At work, you had to wear headphones that pinched your ears or sounded tinny. Music was meant to be played over a tweeter, midrange and subwoofer! Dust off your old stereo or fire up your wireless speaker. Select tunes to ease into your morning, concentrate for intense work, pick you up in the afternoon or celebrate the end of a long day. Dig up your old favorites or try new stuff. Use music to suit or improve your mood!
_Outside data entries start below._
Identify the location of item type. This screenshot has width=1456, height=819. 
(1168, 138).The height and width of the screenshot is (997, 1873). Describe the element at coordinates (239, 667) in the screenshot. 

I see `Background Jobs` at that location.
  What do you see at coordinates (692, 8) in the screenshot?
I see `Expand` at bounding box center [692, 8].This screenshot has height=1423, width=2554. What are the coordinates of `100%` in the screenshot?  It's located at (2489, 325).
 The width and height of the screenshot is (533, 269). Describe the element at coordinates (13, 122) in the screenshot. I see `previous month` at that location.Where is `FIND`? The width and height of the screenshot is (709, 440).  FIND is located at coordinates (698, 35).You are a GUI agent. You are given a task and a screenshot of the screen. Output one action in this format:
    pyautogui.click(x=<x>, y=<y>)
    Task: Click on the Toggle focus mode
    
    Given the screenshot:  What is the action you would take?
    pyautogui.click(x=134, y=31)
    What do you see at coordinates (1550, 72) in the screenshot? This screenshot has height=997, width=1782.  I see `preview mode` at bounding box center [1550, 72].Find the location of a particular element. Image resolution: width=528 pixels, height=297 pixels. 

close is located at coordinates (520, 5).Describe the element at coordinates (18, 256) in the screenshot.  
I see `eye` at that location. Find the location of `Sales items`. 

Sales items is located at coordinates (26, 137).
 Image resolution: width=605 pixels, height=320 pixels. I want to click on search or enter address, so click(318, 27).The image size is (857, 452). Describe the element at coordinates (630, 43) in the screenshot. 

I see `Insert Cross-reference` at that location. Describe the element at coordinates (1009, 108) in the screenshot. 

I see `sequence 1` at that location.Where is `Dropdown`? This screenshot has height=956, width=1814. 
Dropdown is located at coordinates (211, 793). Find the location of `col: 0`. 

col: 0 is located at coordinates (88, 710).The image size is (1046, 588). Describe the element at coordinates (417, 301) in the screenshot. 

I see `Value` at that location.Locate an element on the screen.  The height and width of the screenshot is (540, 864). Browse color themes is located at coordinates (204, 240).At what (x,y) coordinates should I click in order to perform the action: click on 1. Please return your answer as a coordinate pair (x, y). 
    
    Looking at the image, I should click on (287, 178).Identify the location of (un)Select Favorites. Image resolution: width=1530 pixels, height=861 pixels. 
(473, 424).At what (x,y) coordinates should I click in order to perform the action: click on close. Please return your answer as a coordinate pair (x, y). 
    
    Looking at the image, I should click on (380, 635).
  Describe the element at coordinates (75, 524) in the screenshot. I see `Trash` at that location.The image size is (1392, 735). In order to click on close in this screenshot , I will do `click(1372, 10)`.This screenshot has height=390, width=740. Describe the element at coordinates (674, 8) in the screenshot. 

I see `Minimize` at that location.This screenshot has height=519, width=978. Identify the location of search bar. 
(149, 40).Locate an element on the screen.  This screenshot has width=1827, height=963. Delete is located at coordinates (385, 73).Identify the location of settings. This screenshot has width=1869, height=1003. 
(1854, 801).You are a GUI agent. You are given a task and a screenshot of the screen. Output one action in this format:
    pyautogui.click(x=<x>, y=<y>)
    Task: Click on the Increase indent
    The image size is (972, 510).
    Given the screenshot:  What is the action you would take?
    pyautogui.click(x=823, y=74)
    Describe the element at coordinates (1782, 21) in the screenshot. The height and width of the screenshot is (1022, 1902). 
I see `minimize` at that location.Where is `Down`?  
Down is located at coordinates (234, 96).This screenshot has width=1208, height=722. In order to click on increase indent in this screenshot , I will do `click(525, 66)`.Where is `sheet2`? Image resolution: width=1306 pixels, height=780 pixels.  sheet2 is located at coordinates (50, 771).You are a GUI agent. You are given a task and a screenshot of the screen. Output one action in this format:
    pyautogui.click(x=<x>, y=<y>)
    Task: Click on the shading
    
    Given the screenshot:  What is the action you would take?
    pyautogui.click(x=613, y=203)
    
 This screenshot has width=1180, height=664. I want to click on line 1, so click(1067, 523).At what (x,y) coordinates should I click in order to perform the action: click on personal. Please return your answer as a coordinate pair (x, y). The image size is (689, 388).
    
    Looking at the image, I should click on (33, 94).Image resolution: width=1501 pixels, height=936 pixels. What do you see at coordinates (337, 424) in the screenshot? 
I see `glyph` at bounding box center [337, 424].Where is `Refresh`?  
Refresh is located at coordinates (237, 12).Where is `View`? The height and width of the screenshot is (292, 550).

It’s so easy for work to intrude on personal or family time. Your time has never been more fragmented. But trying to squeeze in work and email responses whenever you have a few spare minutes during what would otherwise be personal or family time not only creates resentment from those around us but is unhealthy. Try to establish and stick to a regular scheduled work day. If you have to carve out time for family or pets, set expectations by signaling you’re unavailable or may respond slower than usual. Also consider the temporal boundaries of others. Asynchronous communication (e.g., email or IM) is a tremendous time-shifting tool, but it can cause people to feel pressured to respond out of hours. If you send a message at the end of the day or after hours, let the recipient know whether an immediate response is necessary or it can wait.
Loads of us are feeling stressed and anxious. Tamping these feelings down only makes them worse. Indulge yourself in the moment. Scream, cry or punch a pillow. Acknowledge these feelings, reflect on how they make you feel and call out what’s causing them. Now you can start coping. Go for a walk in nature. Catch up with an old friend. Meditate. Do a workout. Rearrange your bookshelf. None of these will banish the feelings but they will restore balance, context and sense of control.
Think about the fact that you’ve been given the gift of time and place. Sure, there's a lot of uncertainty, but you have more time of your own and it's your space. In many respects, the pace of life has slowed down. Be selfish with this newly found time. Spend it with the people with whom you are close — at home or virtually. Reach out to lapsed friends or family. Finish a project. Read a book.
Think of others. It sounds trite, but doing something nice for some else benefits both of you. Not only are we social creatures, but we crave fulfillment. An act of kindness, even if it doesn’t require a lot of effort, can make you feel better about yourself and bring a little more light into a dark world. Pick up groceries for an at risk neighbor or walk their dog. Donate to a food bank. Talk with those who are alone.
Eventually this period will come to an end, Make the best of it.